__Saved data entries__.
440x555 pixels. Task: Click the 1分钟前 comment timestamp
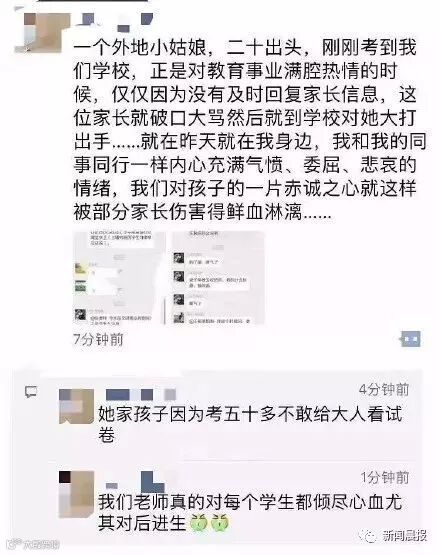coord(385,477)
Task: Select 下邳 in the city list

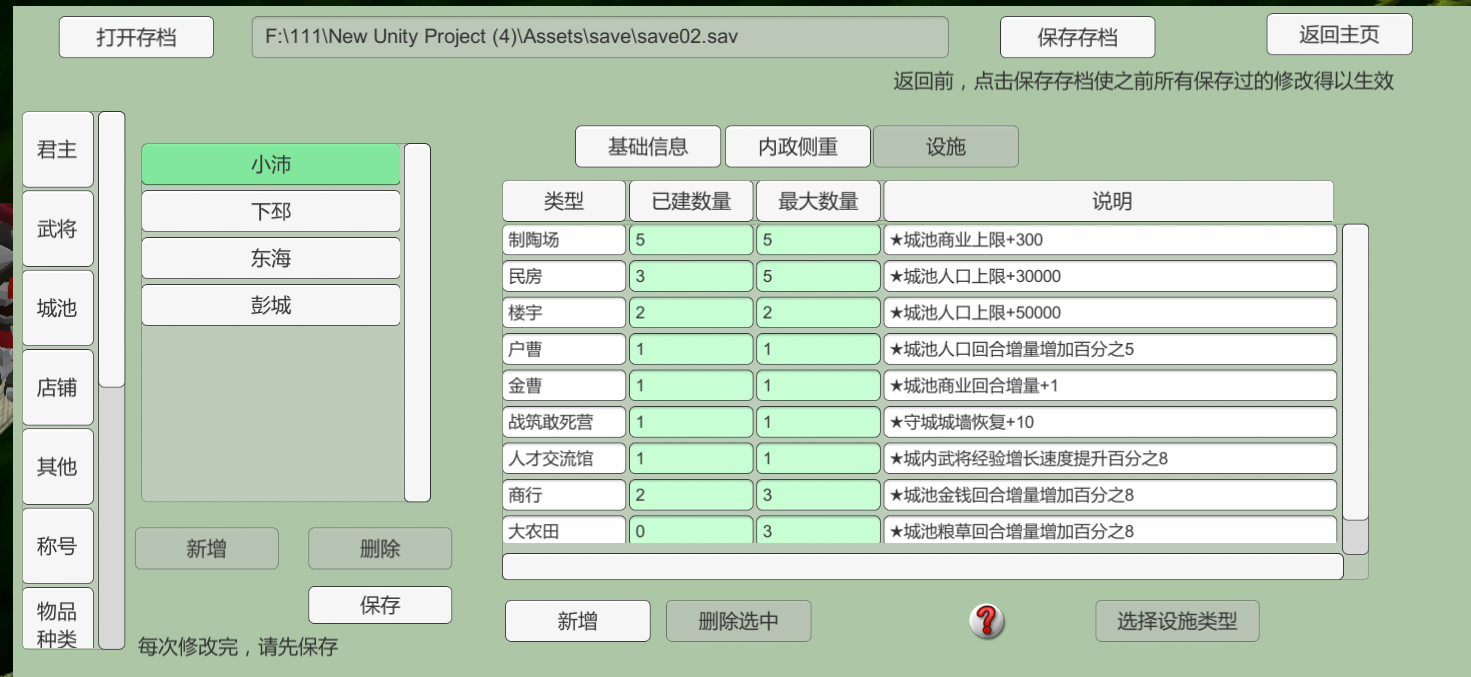Action: click(270, 212)
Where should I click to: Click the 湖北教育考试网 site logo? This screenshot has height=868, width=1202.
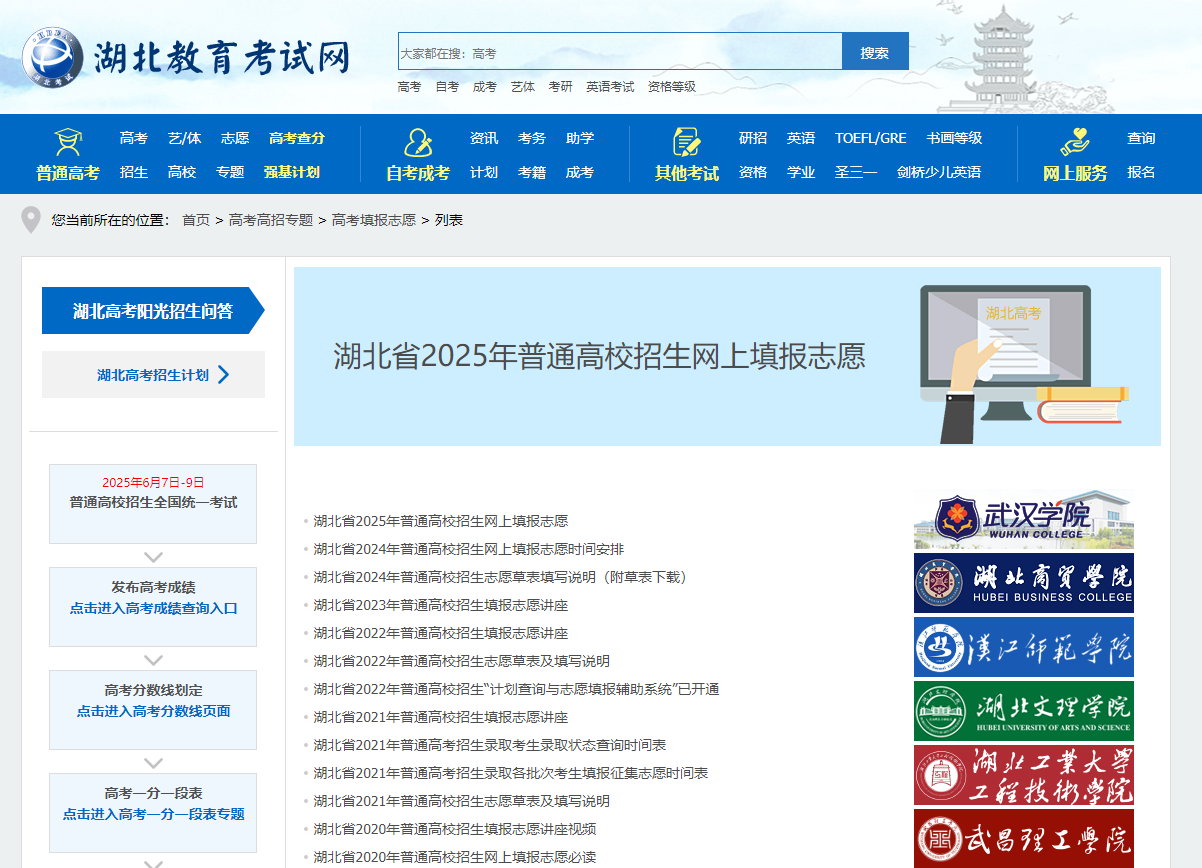186,56
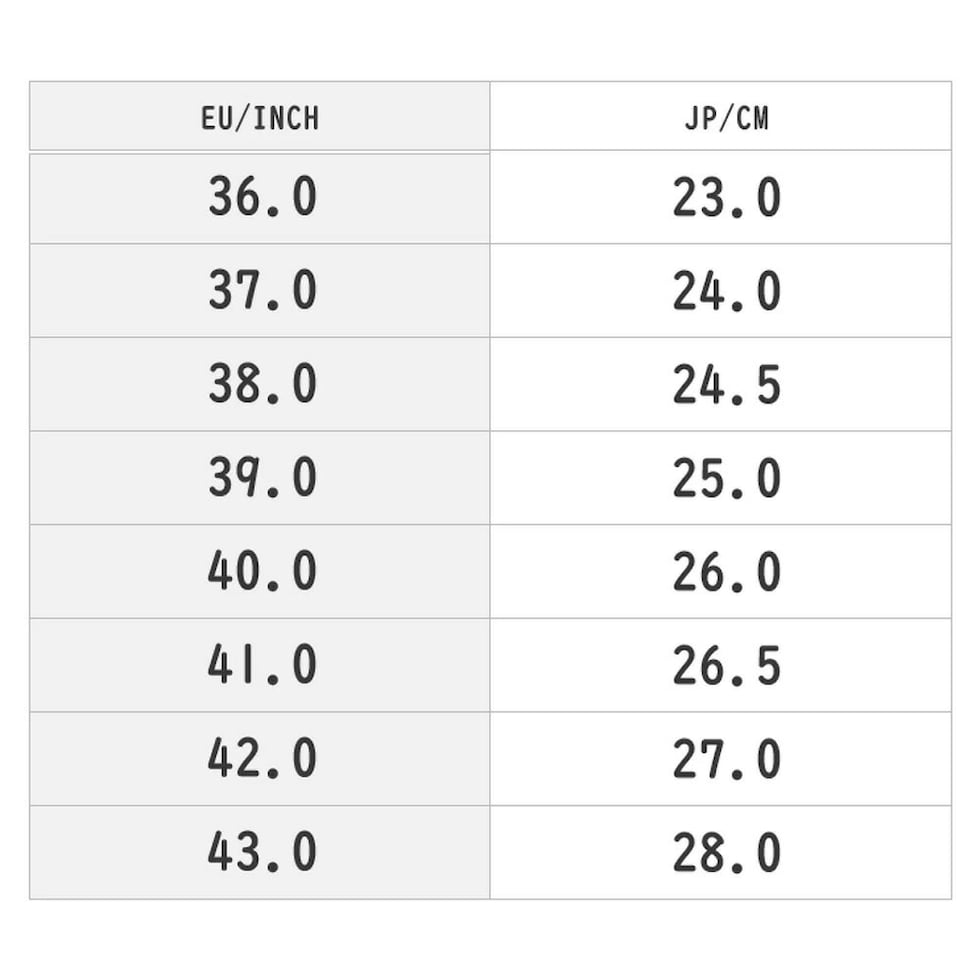980x980 pixels.
Task: Click the JP size 23.0 cell
Action: tap(726, 197)

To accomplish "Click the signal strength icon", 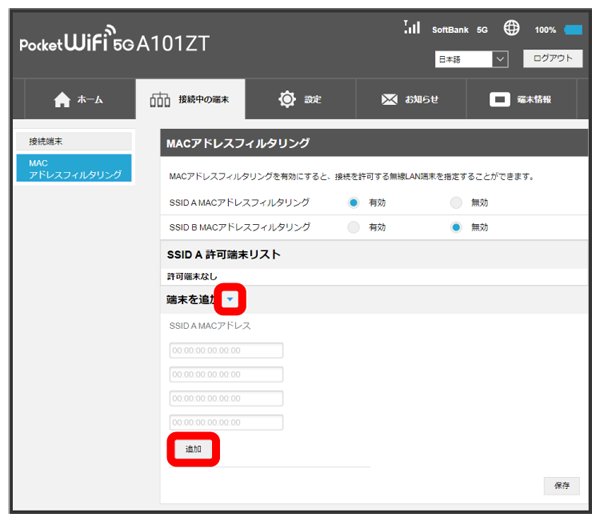I will pyautogui.click(x=411, y=28).
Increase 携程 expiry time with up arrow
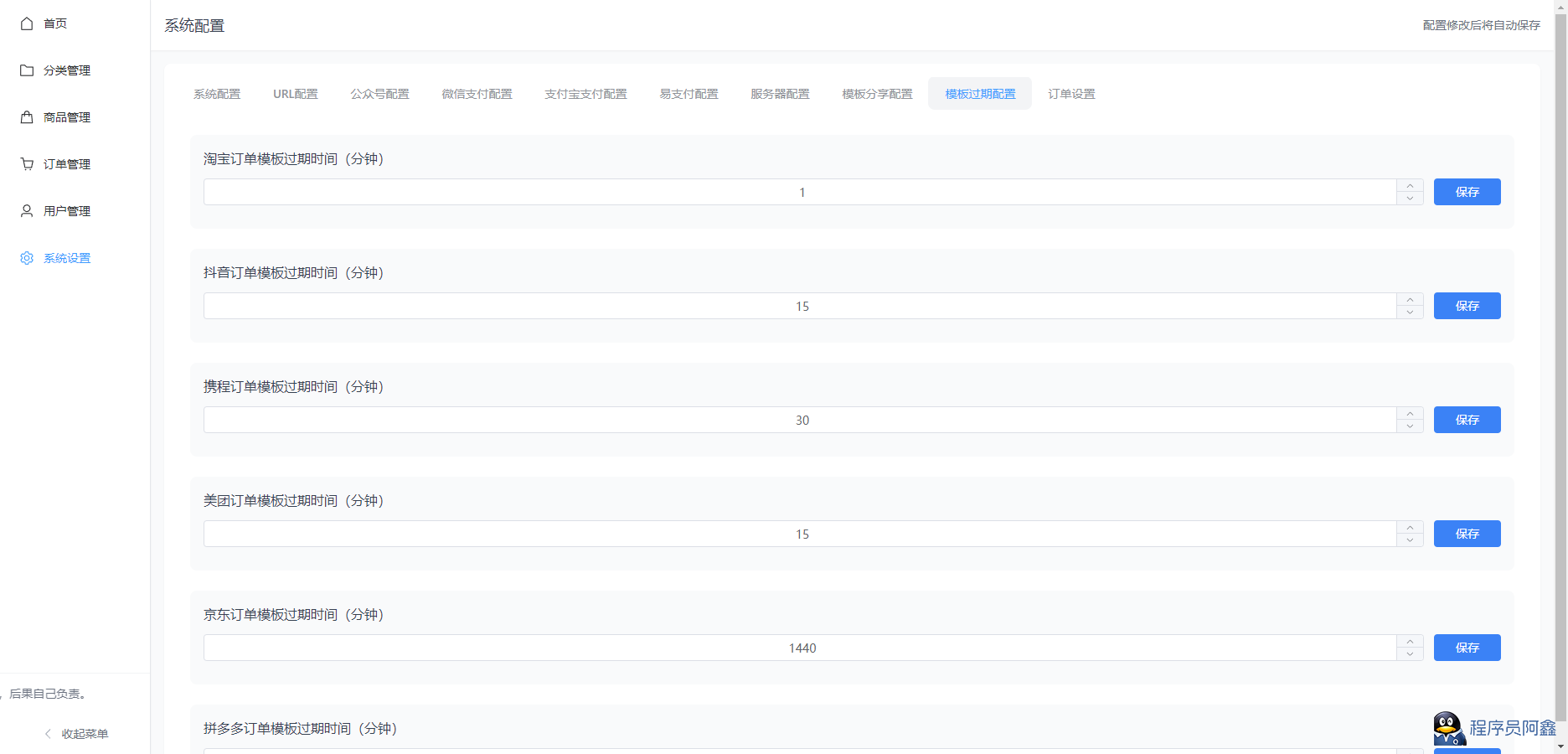 point(1411,414)
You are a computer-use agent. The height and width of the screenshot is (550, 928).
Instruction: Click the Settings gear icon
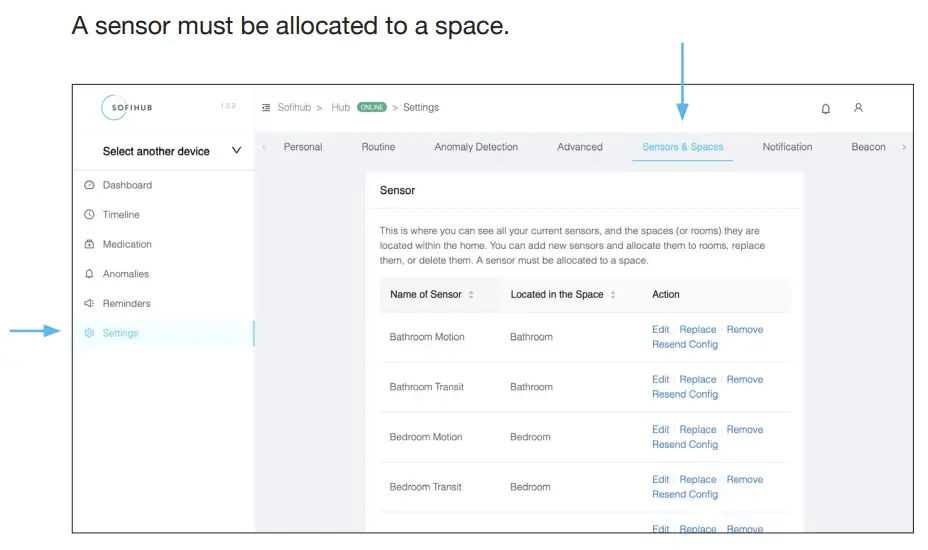[89, 333]
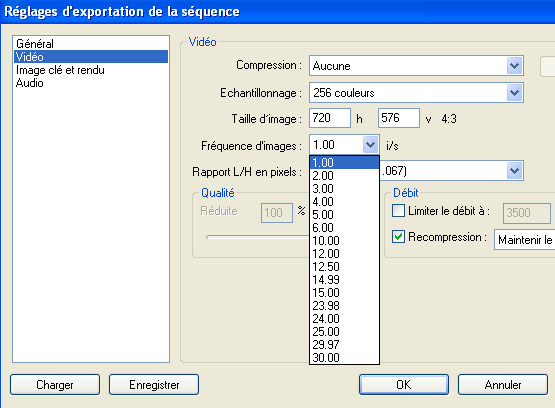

__PROBLEM STATEMENT__.
Your task is to retype, exactly and only, the lines from the line holding "Increase 携程 expiry time with up arrow" through the final line of the data above, with both ends kept. Drop the pictures.

__ANSWER SPACE__.
Increase 携程 expiry time with up arrow
 point(1411,414)
You are a computer-use agent. The height and width of the screenshot is (550, 928).
Instruction: Click the Settings gear icon
[89, 333]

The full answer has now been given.